Our group hit about five galleries, in and out, in and out. There were paintings that were intentionally bad, which was an easier goal to reach than those trying to be intentionally good. One gallery had an artificial flower sprouting out of the ceiling; another gallery’s interior was coated with dense wax the color of rosé wine, in which the artist had scratched the names of all his rivals; and another gallery had a robotic machine that either saved or destroyed snapshots according to the whim of the viewer. Some of the art made Lacey laugh, some she admired, some made her turn to me and make a vomit sign with finger in mouth.
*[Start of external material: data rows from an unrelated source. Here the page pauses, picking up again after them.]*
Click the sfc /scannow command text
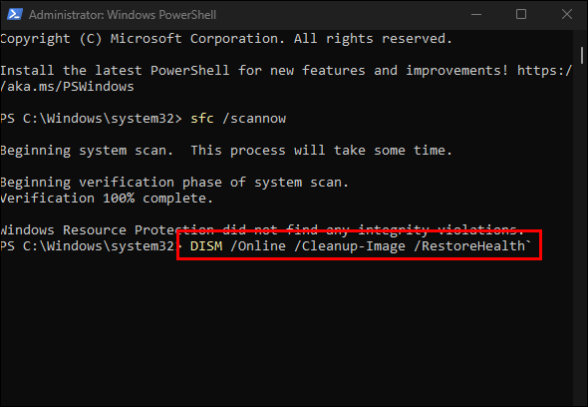This screenshot has height=407, width=588. click(238, 119)
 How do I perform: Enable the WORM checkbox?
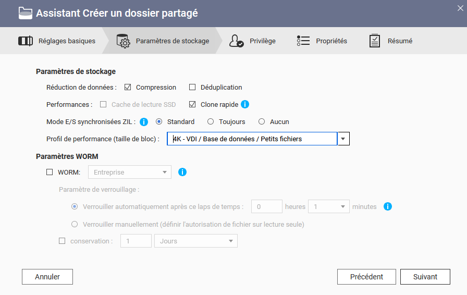click(x=50, y=172)
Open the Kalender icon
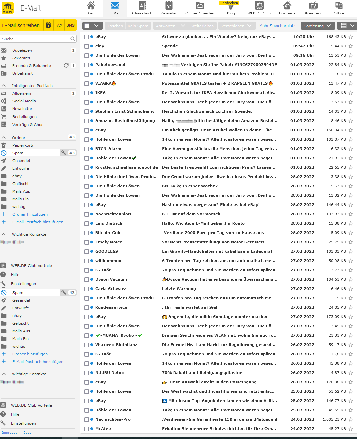The width and height of the screenshot is (357, 439). coord(169,8)
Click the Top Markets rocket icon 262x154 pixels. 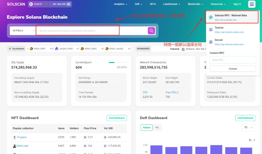10,49
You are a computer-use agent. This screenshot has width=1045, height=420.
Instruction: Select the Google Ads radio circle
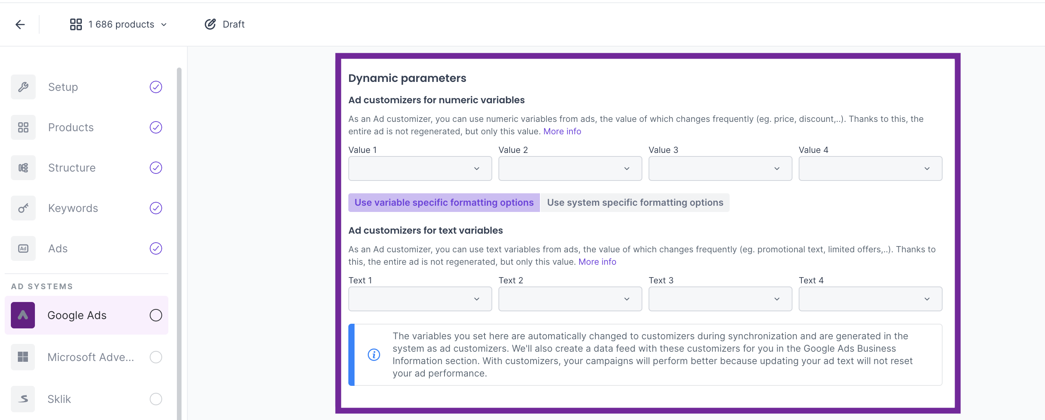156,315

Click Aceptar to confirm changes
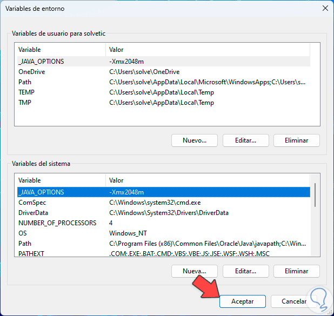243,301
One artist with the pseudonym (it was natural to assume) of Pilot Mouse had taken over a gallery and installed… another gallery. We viewers went in one at a time, and inside was a simulation of an uptown gallery, complete with gallerygoers—really guerrilla actors—who walked around and looked at the antique store paintings on the wall. It was, I supposed, a comment on gallery going, though I don’t know what the comment was. The actors uttered phrases like “The artist is commenting on the calculation inherent in our society” or “The artist is playing with the idea of dichotomies.” These phrases were the smarty-pants version of a car dealer’s “This little baby only has eight thousand miles on it and gets fifteen miles a gallon.” But Pilot Mouse had created something intriguing: I felt a mental disorientation knowing that everything in the room was fake, including the people, especially having just come from a similar real situation uptown; and after I went back into the real world, the feeling lingered uncomfortably. Lacey reported that she had engaged one of the actors in a conversation about
a picture, during which neither of them broke character, meaning that she too had become a fake gallerygoer. Afterward, as we walked down the street, Lacey turned to me and said, “How the hell do they sell that?”
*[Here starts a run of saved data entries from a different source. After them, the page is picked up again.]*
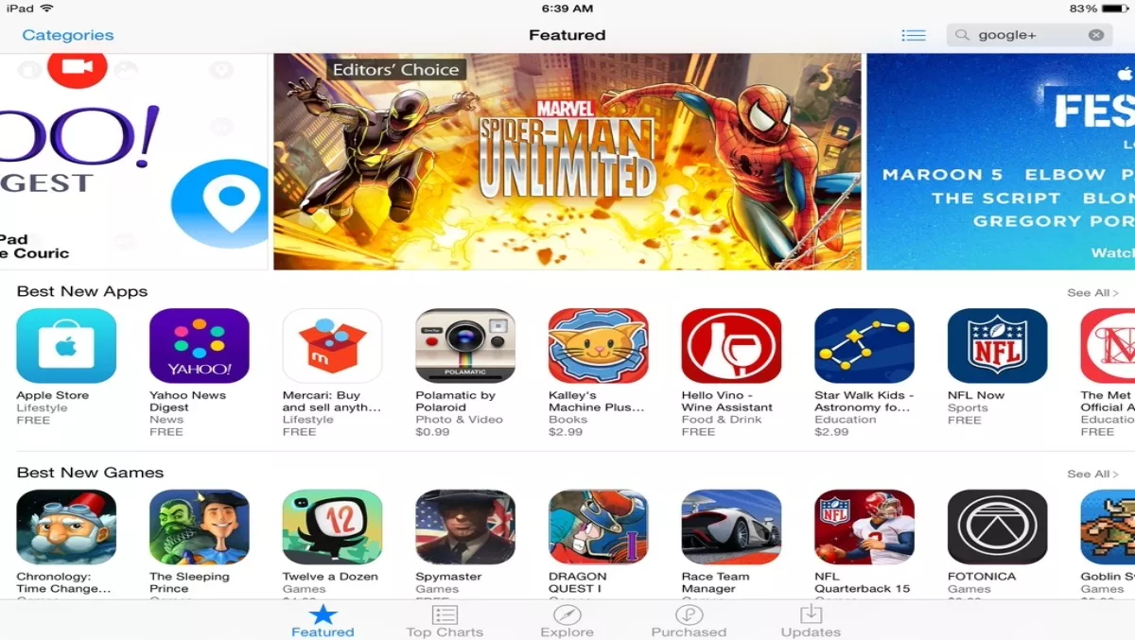Open the NFL Now app icon
This screenshot has width=1135, height=640.
(x=998, y=346)
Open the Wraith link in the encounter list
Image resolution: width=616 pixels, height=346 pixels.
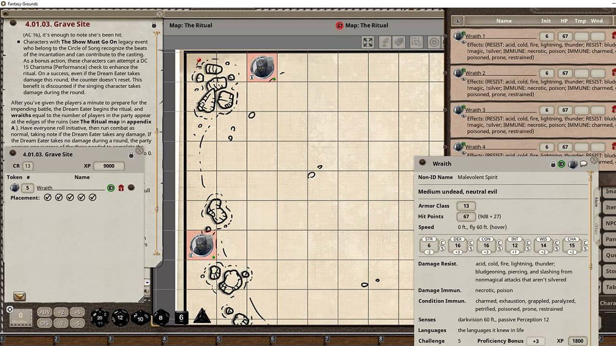coord(45,188)
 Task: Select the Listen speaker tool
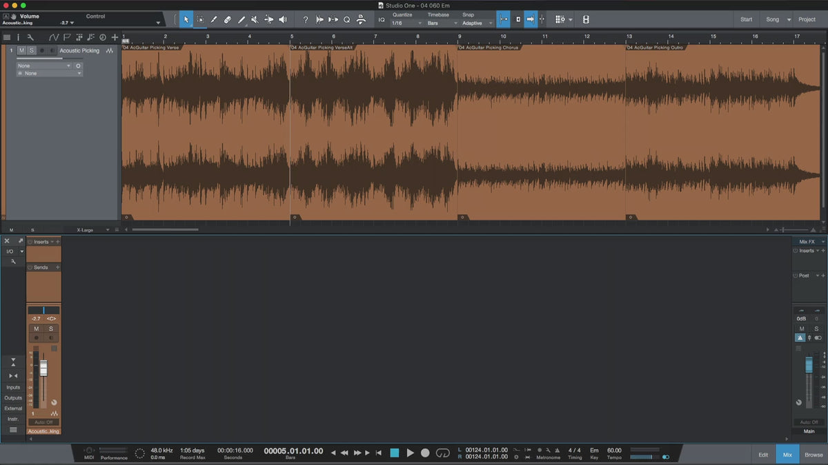[282, 20]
The Robert Miller Gallery had one foot in uptown and one foot in downtown, and his image was that of a reputable dealer who had a good eye and knew the market. We wandered in, ambling through a show of Alice Neel paintings, which to me could qualify as either fine art or a student’s MFA thesis show. Lacey separated from us and found herself looking through a sandwich of glass that divided the offices from the gallery. She had noticed a small fourteen-inch-square silk screen of flowers.
“Is that… ?” she said to one of the employees as he walked into the office, balancing three plastic cups of wine.
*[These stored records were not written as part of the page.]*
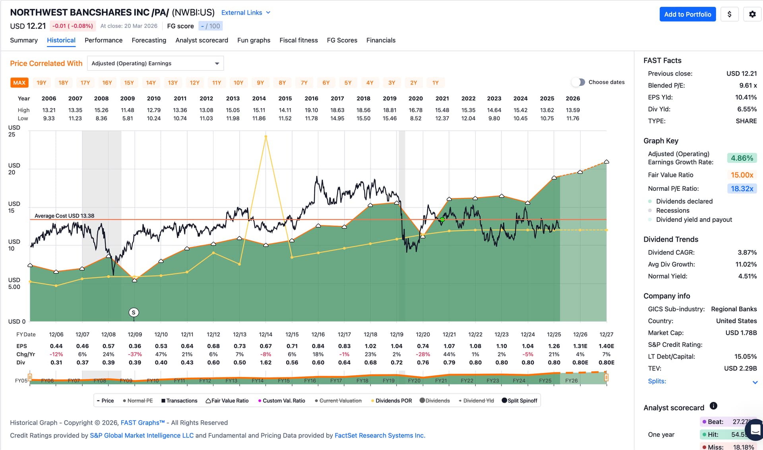The height and width of the screenshot is (450, 763).
Task: Click the Fair Value Ratio triangle legend icon
Action: point(208,401)
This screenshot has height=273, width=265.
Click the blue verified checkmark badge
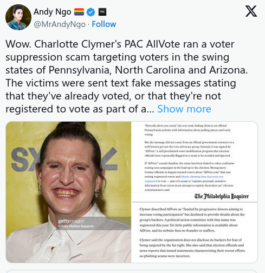(x=91, y=12)
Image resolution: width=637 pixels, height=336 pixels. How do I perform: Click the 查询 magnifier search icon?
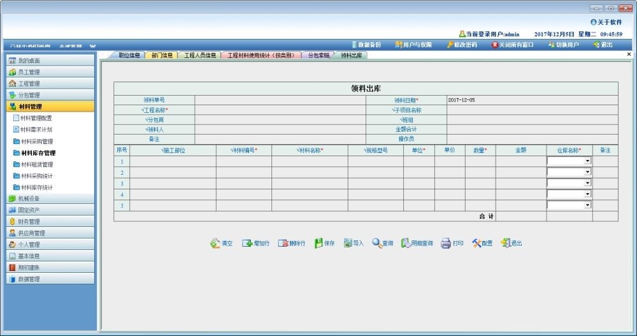coord(376,244)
“Andy,” he said, letting the implied “Warhol” appear in Lacey’s head.
She looked at it again, thinking of the few Morandi still lifes she had just seen, thinking it was Morandi deprived of all its energy, squeezed of its juice, that it was as dead as a thing can be, thinking that it was a joyless illustration of one of earth’s wondrous things, that it could hang in a dentist’s office. After her years of looking at pictures that were working so hard, here was something that exerted no effort at all. And yet, hanging there on the wall, lit, it looked strangely like art.
We finally left Chelsea, our night of art-looking over, but Lacey was about to confront the problem of Andy Warhol.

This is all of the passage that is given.